文書抜粋 ▸

»»

稽古とは大抵、その瞬間の自分には出来ないことで試す。
結果的に、どうしても不安と共にいる事になる。
不安を一緒に連れていると、考える事はマイナス傾向になり、時に、思考も止まってしまう。パニックって奴だ。その状況では、諦めて、降参するか、やけっぱちでえいっ、といつもの失敗をするかが多い。
 
だから、頭に働いてもらう。
今、自分がしたい事はなんだろうと、ちゃんと考えておくのだ。
稽古は研究。自分がなにを研究しているのか、はっきりさせて欲しい。
今は「見る」という事。具体的には相手の胸辺りを見ていると良いと思う。その見ている先が相手の肉体でも服でもいい。意外と呼吸と共に、身体が動いているのがわかると思う。
そして、イザ、なにかをしようとすると、肩にも力が入ってくる。その瞬間を見逃してはいけない。
 
相手の力を真正面から抑えるのは難しいかもしれない。
でも、相手の動きの気配として、動きを見つける事が出来れば、「流す」事は簡単なのだ。
これも、「できない」と思っている自分がいるからかもしれない。
でも、どんなことでも、やればやるだけ下手くそになっていく事ってない。
ちゃんと「研究モード」になっていれば、失敗もそれは立派なデータなのだ。
そうエジソンが言っていた(笑)。

【身体感覚の足跡】触覚から視覚へ

古武術の稽古を始めた時、一番頼りにしたのが「触覚」。それまで、手順に追われて、相手との間に生まれる「圧力」に対しては考える事もなく、ただ、なにかをしようと思っても「できない」と諦めていた。
 
それが、できないには出来ない理由がある、という今考えると当たり前の事に気づき、以来接点に生まれている圧力を制御しようと工夫を重ねてきた。
 
しかし、「それ」を見るようになり、改めて、「視覚」に対して考える機会を得て、人間の奥深さを知る事になる。自分が見ているものが全てではなく、良く見れば、自分が見落としてきたものが山ほどある事に気づいたのだ。
 
眼光紙背、という言葉がある。まさに、それ。自分が「見えている」と思ってしまったからこそ、より多くの情報を取ることが出来なくなっていたのだ。
 
興味を持って自分が今、見ているものをもっと見てみようとできれば良いだろう。でも、実際は自分の目の前に広がる日常は退屈に見えてしまう。だからこそ、日常なのだ。でも、身体の感覚が変わると、世界は一変する。価値観を変えるために外国へと旅をする人がいるが、自分の内側を旅しても、十分、価値観は変わるのだ。

【身体感覚の足跡】浮きその3、重力

今、これを書いている2011年4月。久しぶりに「浮き」を身体で感じています。

««

課題 1 ▸ 記録のうち、「This screenshot has height=410, width=730.」を含む行から「will tap(121, 184).」を含む行まで、両端の行も含めてそのまま引用してください。
本文と記録は互いに無関係な別々の資料です。

記録データ ▸
»»

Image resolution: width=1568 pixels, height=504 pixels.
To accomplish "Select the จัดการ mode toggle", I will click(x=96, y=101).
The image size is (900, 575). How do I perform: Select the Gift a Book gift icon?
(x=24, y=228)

««
»»

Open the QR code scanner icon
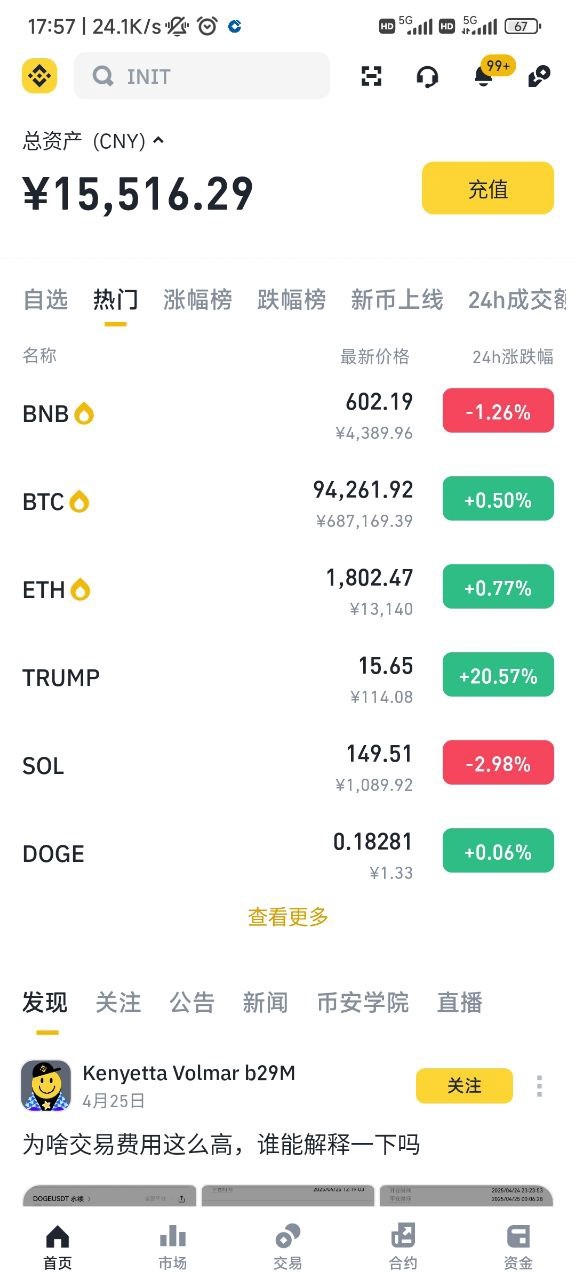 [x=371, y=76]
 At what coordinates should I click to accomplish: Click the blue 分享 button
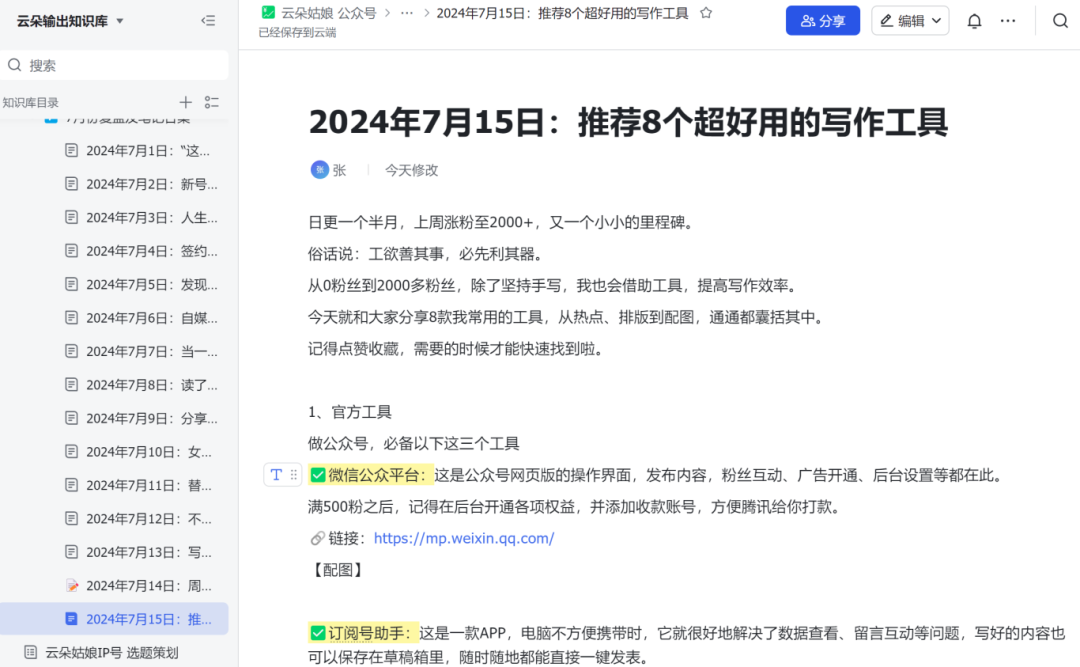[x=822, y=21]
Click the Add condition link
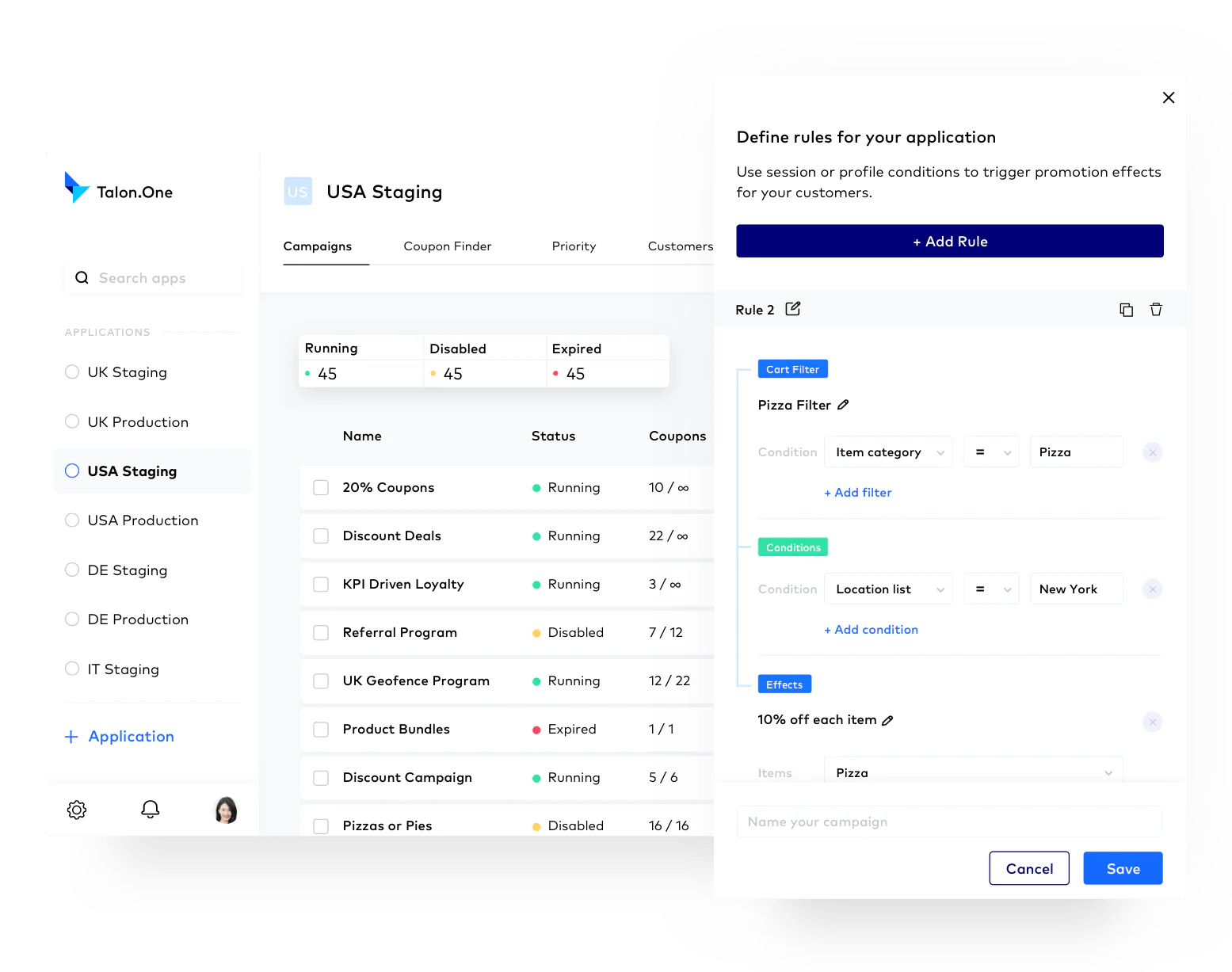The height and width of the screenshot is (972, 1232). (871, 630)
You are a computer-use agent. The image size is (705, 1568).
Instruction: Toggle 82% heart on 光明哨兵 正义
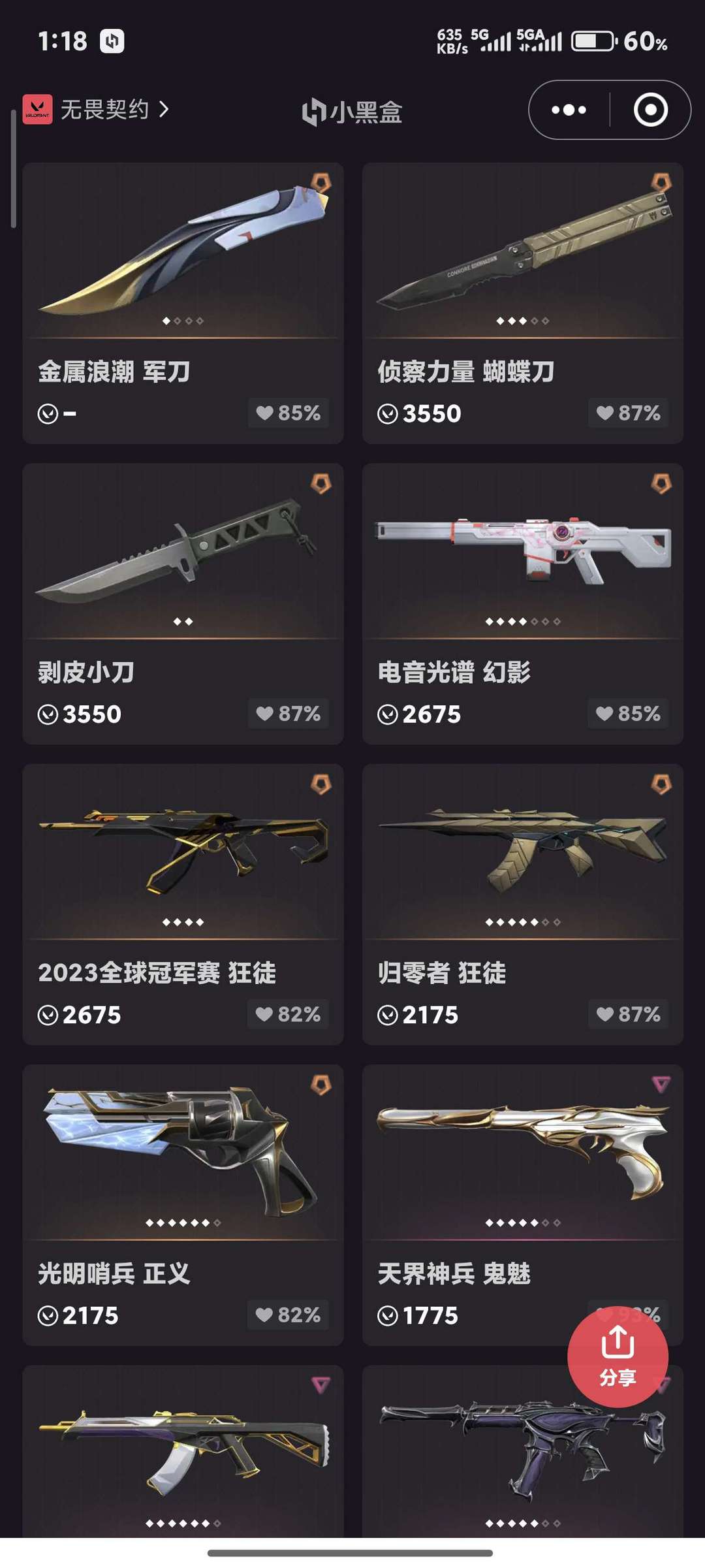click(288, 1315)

««
»»

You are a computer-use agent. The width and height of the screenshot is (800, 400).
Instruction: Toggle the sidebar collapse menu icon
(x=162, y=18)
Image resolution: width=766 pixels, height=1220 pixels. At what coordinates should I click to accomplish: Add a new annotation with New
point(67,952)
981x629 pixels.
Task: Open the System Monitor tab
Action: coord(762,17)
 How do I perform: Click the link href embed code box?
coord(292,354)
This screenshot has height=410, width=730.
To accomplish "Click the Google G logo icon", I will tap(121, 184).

««

課題 2 ▸ 本文によると、古武術の稽古を始めた時に一番頼りにした感覚は何ですか。

解答 1 ▸
This screenshot has height=410, width=730.
To accomplish "Click the Google G logo icon", I will tap(121, 184).

解答 2 ▸ 触覚